Chocolate: Is it Really a Heart Healthy Confection?
By: Mary Lou Perry RD MS CDE’, UVA Health System Heart and Vascular Center Dietitian
The red heart shaped box adorned with a gold ribbon is tastefully decorated and inside is the quintessential romantic gift of luscious mouth-watering chocolates. What better time of year to give your loved one a confectionary treat that could actually benefit your heart?
What is it about chocolate, particularly dark chocolate? The answer is plant phenols-cocoa phenols and flavonols shown to keep high blood pressure down, reduce bad cholesterol, loosen up stiff arteries and keep blood flowing. Flavonoids are plant compounds with potent antioxidant properties. There are over 4,000 kinds of flavonoids. Cocoa beans contain large quantities of flavonoids, so do red wine, tea, cranberries, peanuts, curly kale, strawberries, apples and many other fruits and vegetables.
Chocolate lovers are thrilled by the news that eating this flavonol rich food can improve your heart health. But, be cautious as to the type of chocolate you choose: chewy caramel-marshmallow-nut-covered dark chocolate is by no means a heart healthy food option. Dark chocolate retains more of those healthy flavonol compounds than milk or white chocolate. Commercially available chocolate varies widely in flavonoid content. Some products contain essentially no flavonoids and others contain high amounts. Consider the calorie cost of a typical 1.4 ounce serving of a dark chocolate bar which contains 220 calories and 10 grams of saturated fat and compare that to a flavonoid-rich vegetable like kale containing a fourth of the calories that chocolate has.

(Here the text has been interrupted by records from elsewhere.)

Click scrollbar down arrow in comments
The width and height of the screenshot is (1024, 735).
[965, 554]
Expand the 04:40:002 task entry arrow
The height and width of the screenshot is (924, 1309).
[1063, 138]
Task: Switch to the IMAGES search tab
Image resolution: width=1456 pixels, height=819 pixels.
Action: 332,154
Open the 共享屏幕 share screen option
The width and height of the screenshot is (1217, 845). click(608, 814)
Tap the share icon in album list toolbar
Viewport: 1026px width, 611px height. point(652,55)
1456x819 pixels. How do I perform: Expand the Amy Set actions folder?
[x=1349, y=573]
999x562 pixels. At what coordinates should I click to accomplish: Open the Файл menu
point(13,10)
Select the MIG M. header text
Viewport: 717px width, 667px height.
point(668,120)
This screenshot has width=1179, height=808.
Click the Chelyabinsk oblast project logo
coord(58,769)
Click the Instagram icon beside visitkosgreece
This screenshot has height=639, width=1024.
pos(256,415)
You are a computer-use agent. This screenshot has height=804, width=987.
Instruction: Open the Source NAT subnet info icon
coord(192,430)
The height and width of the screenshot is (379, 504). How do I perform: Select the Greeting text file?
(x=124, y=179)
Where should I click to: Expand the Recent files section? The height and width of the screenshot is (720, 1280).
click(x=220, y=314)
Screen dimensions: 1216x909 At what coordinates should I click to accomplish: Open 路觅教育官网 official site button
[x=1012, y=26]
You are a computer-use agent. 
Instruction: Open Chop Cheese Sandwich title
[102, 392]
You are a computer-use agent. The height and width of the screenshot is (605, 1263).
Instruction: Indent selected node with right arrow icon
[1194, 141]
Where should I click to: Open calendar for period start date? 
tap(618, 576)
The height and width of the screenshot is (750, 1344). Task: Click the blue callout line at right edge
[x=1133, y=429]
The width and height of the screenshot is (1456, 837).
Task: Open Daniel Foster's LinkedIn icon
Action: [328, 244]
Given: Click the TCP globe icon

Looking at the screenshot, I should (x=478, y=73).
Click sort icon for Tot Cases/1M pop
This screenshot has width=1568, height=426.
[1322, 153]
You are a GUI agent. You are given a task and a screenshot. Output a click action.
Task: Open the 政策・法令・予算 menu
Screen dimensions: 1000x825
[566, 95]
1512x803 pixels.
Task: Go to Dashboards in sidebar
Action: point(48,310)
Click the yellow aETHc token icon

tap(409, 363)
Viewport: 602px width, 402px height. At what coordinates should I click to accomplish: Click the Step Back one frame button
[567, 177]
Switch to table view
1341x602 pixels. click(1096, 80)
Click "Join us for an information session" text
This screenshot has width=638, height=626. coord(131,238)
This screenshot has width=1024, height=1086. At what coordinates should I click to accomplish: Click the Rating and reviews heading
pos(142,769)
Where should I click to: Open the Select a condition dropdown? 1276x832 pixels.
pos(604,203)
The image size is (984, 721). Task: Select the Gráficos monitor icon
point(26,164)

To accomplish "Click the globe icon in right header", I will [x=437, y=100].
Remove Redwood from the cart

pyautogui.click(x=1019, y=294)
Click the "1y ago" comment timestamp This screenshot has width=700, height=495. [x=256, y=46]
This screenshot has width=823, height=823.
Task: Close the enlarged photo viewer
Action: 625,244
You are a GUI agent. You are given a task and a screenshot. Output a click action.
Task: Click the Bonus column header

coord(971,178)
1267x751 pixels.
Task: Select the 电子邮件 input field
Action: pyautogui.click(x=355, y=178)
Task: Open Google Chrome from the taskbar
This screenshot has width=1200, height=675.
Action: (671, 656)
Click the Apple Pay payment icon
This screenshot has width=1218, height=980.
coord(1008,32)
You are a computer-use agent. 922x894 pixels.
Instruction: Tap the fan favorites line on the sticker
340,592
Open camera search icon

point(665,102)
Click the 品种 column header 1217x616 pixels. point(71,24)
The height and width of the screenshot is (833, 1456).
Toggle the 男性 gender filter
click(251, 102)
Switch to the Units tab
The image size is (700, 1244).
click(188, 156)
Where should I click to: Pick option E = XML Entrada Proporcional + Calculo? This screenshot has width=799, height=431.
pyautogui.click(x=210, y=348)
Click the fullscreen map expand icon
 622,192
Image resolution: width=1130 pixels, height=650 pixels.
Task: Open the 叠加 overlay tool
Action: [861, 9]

Here is Chocolate’s bottom line
- Choose dark chocolate for the highest concentration of flavonols.
- There are no currently established serving sizes of chocolate that reap the cardiovascular benefits, but you no longer need to feel guilty if you enjoy a small piece of chocolate.
- More research is needed in the area to determine just how much chocolate we chocolate- lovers can eat in order to acquire the cardioprotective benefits. Until that time, enjoy chocolate in moderate portions a few times a week and don’t forget to eat other flavonoid-rich foods like apples, red wine, tea, onions, cranberries and green leafy vegetables like kale.
Here’s a LIVE RED suggestion for you to give your favorite Valentine - instead of purchasing just a box of candy, try a FLAVONOID-RICH BASKET theme - complete with dark chocolate, teas, fresh kale, onions, bell peppers, strawberries and tomatoes!